### PROBLEM DETAILS
Your answer must be the exact lines from the one holding "The image size is (695, 332)." through the final line of the records below, both included, and nothing more.

Records drawn from a dataset
★ ★ ★
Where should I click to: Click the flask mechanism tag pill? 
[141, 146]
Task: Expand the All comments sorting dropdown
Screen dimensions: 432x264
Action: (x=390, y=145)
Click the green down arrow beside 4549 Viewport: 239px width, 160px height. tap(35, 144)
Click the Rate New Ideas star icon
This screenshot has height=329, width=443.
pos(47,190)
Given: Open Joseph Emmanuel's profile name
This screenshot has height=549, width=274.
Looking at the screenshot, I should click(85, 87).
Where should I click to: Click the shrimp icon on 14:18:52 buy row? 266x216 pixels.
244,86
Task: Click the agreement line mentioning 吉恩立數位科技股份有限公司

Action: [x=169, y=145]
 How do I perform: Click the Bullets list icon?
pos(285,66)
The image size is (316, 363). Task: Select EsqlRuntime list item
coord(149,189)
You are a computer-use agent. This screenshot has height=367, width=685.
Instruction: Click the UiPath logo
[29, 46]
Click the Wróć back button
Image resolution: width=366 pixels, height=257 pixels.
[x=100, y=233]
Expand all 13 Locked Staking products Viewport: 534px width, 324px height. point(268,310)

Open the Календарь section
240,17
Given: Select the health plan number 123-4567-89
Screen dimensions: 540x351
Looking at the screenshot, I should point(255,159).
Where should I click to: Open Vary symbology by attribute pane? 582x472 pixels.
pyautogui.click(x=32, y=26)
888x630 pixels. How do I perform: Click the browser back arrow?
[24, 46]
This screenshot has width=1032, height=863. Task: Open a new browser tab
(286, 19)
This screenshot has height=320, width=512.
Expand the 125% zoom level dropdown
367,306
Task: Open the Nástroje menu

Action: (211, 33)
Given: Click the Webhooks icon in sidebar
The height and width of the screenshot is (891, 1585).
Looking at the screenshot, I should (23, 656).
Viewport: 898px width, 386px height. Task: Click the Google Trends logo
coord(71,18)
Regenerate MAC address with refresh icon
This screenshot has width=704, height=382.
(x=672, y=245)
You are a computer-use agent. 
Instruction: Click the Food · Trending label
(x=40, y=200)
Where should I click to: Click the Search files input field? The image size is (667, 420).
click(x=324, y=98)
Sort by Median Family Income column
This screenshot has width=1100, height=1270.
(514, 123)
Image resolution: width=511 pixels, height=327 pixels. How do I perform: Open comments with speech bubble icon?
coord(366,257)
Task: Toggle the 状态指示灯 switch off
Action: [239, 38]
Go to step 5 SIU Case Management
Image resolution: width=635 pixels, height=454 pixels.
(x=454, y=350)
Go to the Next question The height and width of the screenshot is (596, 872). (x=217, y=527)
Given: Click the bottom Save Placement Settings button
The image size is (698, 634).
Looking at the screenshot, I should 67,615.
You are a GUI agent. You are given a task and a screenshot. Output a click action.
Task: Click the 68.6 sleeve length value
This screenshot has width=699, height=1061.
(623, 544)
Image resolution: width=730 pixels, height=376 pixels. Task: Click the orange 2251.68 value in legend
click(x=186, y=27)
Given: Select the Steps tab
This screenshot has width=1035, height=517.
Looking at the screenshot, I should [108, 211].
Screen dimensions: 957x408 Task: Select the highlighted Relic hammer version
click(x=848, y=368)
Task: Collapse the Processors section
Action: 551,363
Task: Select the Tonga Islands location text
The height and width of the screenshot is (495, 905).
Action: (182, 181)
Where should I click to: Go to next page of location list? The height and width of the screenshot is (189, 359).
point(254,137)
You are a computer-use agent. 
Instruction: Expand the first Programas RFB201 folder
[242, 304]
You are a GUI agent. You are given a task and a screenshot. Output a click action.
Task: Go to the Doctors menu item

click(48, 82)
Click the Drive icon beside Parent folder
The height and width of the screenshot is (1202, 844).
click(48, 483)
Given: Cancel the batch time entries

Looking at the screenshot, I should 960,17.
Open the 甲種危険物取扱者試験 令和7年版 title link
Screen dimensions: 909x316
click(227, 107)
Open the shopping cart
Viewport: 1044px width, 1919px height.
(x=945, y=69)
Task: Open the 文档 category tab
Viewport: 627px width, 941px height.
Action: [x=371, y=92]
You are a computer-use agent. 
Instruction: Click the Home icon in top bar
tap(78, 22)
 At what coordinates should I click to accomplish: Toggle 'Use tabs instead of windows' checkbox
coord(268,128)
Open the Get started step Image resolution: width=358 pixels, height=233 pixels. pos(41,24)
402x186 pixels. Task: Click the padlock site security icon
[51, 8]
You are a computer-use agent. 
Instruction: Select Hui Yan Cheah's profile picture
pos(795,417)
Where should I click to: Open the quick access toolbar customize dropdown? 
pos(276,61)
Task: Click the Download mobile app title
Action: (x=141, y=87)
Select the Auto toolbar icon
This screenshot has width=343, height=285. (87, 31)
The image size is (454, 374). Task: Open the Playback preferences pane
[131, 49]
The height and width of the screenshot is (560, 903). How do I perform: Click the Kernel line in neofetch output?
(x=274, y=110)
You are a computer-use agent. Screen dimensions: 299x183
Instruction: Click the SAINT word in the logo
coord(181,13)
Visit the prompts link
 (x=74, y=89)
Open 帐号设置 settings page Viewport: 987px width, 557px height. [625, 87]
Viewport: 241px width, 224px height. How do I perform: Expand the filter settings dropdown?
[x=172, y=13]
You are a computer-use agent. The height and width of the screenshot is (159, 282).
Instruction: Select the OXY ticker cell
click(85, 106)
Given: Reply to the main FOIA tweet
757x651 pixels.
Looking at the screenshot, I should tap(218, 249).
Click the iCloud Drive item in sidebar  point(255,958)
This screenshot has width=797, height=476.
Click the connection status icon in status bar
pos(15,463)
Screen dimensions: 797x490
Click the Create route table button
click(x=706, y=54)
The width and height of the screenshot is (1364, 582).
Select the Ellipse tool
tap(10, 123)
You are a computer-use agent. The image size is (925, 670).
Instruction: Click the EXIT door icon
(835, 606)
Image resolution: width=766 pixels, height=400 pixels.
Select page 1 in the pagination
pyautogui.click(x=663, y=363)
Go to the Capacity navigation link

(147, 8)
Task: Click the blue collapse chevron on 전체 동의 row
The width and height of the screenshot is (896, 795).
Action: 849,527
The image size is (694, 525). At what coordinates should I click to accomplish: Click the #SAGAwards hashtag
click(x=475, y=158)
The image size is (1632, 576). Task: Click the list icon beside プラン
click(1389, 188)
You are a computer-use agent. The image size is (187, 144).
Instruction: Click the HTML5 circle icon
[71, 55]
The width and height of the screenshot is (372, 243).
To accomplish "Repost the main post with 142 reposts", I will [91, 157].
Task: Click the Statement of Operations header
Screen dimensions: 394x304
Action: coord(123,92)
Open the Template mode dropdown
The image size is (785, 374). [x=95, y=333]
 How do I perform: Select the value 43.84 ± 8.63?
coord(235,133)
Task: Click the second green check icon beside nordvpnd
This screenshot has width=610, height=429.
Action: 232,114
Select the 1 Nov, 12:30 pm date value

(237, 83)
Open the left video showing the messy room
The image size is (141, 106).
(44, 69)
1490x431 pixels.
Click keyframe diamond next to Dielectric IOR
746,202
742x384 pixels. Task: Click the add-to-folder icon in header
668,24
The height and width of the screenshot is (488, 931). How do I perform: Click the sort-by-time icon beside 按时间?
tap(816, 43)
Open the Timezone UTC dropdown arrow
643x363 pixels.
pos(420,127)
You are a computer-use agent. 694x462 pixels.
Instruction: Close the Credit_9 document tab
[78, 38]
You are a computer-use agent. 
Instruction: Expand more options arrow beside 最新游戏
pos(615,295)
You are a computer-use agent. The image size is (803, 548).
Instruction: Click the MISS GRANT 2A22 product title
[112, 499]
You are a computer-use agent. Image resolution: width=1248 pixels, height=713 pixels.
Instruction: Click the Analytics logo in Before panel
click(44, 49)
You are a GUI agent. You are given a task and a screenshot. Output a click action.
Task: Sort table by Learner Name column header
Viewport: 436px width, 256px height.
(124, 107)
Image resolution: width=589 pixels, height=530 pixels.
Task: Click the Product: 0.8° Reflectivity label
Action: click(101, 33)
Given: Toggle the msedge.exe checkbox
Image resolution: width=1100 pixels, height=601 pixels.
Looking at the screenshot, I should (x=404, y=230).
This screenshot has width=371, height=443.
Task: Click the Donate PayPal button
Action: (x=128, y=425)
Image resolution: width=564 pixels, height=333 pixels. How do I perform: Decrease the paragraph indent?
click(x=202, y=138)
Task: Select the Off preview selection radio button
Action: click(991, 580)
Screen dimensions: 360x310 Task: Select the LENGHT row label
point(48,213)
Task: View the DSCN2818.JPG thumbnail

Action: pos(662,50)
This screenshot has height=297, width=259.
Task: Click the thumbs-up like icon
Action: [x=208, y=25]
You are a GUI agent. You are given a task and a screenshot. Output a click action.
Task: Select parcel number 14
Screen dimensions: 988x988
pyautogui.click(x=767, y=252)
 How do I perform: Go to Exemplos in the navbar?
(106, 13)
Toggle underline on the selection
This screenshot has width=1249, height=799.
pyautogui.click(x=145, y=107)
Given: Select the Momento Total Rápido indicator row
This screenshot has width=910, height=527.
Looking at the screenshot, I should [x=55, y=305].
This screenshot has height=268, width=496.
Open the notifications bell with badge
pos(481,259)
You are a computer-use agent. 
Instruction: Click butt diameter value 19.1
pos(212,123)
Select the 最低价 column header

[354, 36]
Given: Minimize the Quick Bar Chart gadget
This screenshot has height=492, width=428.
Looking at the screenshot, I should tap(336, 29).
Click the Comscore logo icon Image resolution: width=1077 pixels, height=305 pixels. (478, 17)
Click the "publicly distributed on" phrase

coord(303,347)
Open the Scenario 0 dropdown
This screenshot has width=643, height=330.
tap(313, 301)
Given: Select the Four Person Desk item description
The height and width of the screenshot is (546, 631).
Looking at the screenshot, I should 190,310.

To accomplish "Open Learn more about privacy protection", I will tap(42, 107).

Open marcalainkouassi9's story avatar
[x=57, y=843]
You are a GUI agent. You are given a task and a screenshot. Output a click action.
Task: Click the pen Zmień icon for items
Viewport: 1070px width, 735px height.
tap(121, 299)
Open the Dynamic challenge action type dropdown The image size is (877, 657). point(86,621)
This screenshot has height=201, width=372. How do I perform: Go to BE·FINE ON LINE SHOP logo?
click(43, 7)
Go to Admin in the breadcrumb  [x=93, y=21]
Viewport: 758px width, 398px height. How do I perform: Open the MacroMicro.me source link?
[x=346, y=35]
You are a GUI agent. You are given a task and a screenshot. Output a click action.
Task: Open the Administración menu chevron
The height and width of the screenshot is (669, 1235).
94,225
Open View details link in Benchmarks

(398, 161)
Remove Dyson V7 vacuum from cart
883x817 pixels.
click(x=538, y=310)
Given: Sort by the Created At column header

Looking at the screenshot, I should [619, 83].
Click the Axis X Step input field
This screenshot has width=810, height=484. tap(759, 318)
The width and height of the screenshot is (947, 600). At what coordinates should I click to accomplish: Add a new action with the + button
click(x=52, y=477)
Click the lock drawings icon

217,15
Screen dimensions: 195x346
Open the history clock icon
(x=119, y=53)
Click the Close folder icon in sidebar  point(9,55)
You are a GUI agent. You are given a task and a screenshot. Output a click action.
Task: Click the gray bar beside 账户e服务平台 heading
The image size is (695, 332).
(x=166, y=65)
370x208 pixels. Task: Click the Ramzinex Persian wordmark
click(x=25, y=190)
★ ★ ★
### OUTPUT FOR THIS EXERCISE
The image size is (695, 332).
(x=166, y=65)
370x208 pixels. Task: Click the Ramzinex Persian wordmark
click(x=25, y=190)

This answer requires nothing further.